The sector’s performance on pollution was shocking, much worse than previous years. Serious pollution incidents increased to 62, the highest total since 2013. There were 8 of the most serious (category 1) incidents, compared with 3 in 2020 and most companies, 7 of the 9, were responsible for an increase in serious incidents compared to 2020.

One of the safeguards when the UK was in the EU was on maintaining high standards of water quality and keeping our environment clean.

It was back in December 2020 when the Scottish Parliament passed The UK Withdrawal from the European Union (Continuity) (Scotland) Bill. It passed by a vote of 90 for, 29 against and 0 abstentions. The Bill became law on 31 January 2021. Tory MSPs voted against this Bill and against the many protections it can offer us.
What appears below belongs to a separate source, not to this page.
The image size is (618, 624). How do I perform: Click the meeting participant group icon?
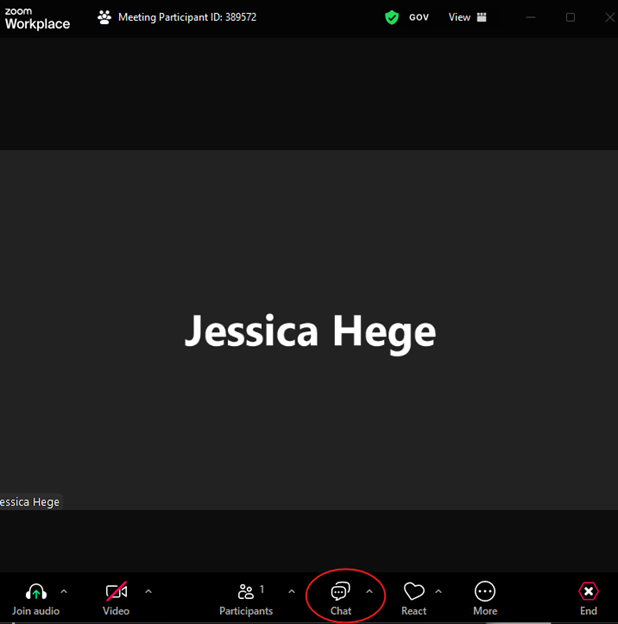point(104,17)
What the passing of the Continuity Bill in the Scottish Parliament now means is that Scotland’s high quality drinking water aligns with standards set by the European Union. When the UK ‘took back control’ by leaving the EU it allowed the UK Parliament to dispense with environmental standards that it had when it was a member of the world’s largest free trade area. But that cannot happen in Scotland because our Parliament passed the EU Continuity Bill two years ago. The Scottish Parliament in its early days also ensured that we have a national publicly owned water company with the passing of the Water Industry (Scotland) Act 2002.

New regulations put before the Scottish Parliament are intended to improve the quality of Scotland’s drinking water. They should come into force from 1 January 2023.

Pictured in 2019 is local Scottish Water network maintenance operator Jon Smales filling up his water bottle from the Top up Tap in Kirkwall.

Commenting on the regulations Scotland’s Constitution Secretary Angus Robertson said:

“Scotland’s drinking water is renowned for its excellent quality all over the world and we will be relentless in ensuring it stays this way and meets the highest of standards.

“These latest steps we are taking, to maintain those standards, are a prime example of our commitment to re-join the EU and align with its policies. Through such action, we will continue to protect the health and wellbeing of people in Scotland and also ease the future process of Scotland’s return to the EU. 

“This is in stark contrast to the approach being taken by the UK Government, intent on undermining retained EU law which will be hugely damaging to people and businesses in Scotland.  

“We’re determined to continue to be an active and constructive participant on EU matters, which will ease the process of Scotland’s future return to the EU.” 

The Scottish Environment Protection Agency (SEPA) works in partnership with Scottish Water. It implements the regulations and assesses compliance. SEPA’s work has been hampered by a sophisticated criminal cyber attack but gradually it is restoring its services.

And we all have a responsibility too, making sure we do what we can to keep our water and the environment clean and free from pollution.